- Date: 4–10 September
- Edition: 5th
- Surface: Hard
- Location: Cassis, France

Champions

Singles
- Mattia Bellucci

Doubles
- Dan Added / Jonathan Eysseric
- ← 2022 · Cassis Open Provence · 2024 →

= 2023 Cassis Open Provence =

The 2023 Cassis Open Provence was a professional tennis tournament played on hard courts. It was the fifth edition of the tournament which was part of the 2023 ATP Challenger Tour.
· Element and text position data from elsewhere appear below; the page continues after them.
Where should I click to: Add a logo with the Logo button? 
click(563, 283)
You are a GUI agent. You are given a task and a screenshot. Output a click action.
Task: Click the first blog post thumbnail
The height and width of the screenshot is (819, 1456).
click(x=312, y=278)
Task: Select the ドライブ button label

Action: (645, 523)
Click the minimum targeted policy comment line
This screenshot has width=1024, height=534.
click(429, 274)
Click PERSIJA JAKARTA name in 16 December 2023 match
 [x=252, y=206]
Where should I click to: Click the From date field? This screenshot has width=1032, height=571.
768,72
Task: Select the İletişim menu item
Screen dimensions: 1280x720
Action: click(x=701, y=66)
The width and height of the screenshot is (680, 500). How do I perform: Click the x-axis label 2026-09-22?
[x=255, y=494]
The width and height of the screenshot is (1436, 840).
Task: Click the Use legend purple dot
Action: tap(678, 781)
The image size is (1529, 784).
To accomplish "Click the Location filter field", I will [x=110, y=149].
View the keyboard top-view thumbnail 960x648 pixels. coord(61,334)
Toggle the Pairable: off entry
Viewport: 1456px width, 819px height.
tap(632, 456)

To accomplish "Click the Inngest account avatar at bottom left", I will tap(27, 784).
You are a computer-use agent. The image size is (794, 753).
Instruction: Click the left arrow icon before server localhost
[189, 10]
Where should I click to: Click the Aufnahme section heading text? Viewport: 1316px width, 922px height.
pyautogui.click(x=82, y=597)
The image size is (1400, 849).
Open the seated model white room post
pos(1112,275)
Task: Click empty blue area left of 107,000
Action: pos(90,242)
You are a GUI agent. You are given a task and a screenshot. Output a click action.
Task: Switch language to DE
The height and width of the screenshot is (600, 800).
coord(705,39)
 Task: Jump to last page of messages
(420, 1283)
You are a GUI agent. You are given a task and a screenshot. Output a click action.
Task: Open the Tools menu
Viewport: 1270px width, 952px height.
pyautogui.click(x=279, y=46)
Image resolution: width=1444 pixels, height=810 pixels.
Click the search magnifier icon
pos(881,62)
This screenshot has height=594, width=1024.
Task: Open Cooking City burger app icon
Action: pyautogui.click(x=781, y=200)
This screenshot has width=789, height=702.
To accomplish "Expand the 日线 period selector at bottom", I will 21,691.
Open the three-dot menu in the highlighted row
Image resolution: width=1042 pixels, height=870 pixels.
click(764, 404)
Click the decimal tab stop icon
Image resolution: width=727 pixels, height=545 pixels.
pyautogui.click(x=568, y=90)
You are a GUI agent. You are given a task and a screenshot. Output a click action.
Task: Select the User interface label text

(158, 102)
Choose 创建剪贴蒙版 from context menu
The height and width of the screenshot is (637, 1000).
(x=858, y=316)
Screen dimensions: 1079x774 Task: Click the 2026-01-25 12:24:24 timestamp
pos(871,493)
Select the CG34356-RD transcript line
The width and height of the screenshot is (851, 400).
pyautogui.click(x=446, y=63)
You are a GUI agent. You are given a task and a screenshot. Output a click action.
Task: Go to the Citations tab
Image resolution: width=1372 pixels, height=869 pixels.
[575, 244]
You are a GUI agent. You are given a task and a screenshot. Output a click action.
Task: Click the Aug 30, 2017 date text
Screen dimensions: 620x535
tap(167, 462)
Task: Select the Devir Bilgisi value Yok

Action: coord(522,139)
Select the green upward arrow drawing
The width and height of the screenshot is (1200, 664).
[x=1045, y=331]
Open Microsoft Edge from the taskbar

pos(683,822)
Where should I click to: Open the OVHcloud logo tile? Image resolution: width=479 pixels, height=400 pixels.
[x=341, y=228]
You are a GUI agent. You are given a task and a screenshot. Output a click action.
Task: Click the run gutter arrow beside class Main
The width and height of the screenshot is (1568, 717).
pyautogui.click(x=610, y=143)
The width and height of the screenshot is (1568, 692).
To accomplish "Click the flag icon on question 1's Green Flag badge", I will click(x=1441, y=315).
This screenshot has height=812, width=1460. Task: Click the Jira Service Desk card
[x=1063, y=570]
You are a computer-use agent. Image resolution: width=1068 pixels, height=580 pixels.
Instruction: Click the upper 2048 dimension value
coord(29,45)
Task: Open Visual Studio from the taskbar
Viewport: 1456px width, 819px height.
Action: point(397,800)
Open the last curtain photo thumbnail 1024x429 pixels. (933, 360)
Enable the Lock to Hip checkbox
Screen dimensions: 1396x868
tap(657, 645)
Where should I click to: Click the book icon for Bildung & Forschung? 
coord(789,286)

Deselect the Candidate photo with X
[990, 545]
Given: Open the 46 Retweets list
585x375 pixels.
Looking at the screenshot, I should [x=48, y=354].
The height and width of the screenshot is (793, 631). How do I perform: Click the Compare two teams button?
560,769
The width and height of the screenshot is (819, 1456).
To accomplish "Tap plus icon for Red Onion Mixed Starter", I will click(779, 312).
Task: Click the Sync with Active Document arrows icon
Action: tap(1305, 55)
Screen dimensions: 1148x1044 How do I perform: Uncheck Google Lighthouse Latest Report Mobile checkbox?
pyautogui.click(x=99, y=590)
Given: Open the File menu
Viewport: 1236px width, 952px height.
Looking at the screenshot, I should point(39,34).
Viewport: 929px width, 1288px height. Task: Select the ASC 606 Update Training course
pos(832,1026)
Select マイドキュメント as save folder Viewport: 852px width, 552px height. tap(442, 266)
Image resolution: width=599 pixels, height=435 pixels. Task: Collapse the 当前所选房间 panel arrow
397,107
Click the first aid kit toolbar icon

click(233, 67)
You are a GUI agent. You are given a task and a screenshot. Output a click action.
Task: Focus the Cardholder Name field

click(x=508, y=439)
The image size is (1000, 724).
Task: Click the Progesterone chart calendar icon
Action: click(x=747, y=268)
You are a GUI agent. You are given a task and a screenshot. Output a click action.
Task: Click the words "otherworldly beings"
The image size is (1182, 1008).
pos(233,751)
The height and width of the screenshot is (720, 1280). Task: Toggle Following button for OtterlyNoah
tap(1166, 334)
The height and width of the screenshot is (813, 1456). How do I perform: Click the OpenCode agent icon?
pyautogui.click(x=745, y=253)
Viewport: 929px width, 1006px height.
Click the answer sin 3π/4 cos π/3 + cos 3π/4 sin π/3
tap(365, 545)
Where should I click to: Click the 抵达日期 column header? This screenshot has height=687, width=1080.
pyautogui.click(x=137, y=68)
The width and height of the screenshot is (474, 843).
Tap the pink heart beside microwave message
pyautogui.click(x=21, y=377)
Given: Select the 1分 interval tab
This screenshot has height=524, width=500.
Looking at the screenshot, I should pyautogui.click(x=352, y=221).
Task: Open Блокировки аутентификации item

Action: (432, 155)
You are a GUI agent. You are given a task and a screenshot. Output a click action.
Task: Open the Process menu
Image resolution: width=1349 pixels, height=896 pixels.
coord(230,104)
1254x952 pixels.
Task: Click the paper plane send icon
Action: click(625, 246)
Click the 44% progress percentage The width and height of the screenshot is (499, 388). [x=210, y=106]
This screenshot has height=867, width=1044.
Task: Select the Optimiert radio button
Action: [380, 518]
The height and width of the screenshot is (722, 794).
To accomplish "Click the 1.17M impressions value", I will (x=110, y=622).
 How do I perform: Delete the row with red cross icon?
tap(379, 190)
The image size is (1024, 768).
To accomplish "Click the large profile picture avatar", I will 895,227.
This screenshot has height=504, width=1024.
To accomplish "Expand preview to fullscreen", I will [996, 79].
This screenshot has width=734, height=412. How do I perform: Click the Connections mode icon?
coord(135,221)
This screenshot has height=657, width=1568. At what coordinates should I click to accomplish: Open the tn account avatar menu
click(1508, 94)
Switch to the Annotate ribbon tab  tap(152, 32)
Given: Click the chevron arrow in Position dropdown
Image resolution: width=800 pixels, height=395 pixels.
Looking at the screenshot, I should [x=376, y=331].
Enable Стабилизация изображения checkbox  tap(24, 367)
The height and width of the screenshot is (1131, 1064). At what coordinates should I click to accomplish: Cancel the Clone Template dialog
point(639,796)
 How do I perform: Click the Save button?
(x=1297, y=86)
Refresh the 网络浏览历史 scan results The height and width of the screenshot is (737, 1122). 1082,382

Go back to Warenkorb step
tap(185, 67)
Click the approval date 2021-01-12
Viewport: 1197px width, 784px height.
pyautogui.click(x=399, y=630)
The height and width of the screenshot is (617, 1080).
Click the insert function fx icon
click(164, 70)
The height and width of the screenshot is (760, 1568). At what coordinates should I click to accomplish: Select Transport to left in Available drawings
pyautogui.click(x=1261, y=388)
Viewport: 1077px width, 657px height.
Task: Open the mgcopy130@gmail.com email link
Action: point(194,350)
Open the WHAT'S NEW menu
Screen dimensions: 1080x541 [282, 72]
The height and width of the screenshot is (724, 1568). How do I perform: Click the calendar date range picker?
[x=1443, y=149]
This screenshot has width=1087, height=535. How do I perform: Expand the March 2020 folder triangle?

It took place in Cassis, France between 4 and 10 September 2023.

==Singles main-draw entrants==
===Seeds===

| Country | Player | Rank^{1} | Seed |
|---|---|---|---|
| FRA | Alexandre Müller | 84 | 1 |
| GBR | Liam Broady | 107 | 2 |
| FRA | Benjamin Bonzi | 108 | 3 |
| CZE | Tomáš Macháč | 121 | 4 |
| ITA | Giulio Zeppieri | 136 | 5 |
| FRA | Antoine Escoffier | 156 | 6 |
| ITA | Mattia Bellucci | 182 | 7 |
| ITA | Federico Gaio | 215 | 8 |

- ^{1} Rankings are as of 28 August 2023.

===Other entrants===
The following players received wildcards into the singles main draw:
- FRA Kenny de Schepper
- FRA Sascha Gueymard Wayenburg
- FRA Antoine Hoang

The following players received entry from the qualifying draw:
- MAR Elliot Benchetrit
- GBR Charles Broom
- GBR Daniel Cox
- DEN August Holmgren
- USA Christian Langmo
- IND Ramkumar Ramanathan

The following players received entry as lucky losers:
- GBR Aidan McHugh
- DEN Elmer Møller

==Champions==
===Singles===

- ITA Mattia Bellucci def. CZE Tomáš Macháč 6–3, 6–4.

===Doubles===

- FRA Dan Added / FRA Jonathan Eysseric def. GBR Liam Broady / FRA Antoine Hoang 6–0, 4–6, [11–9].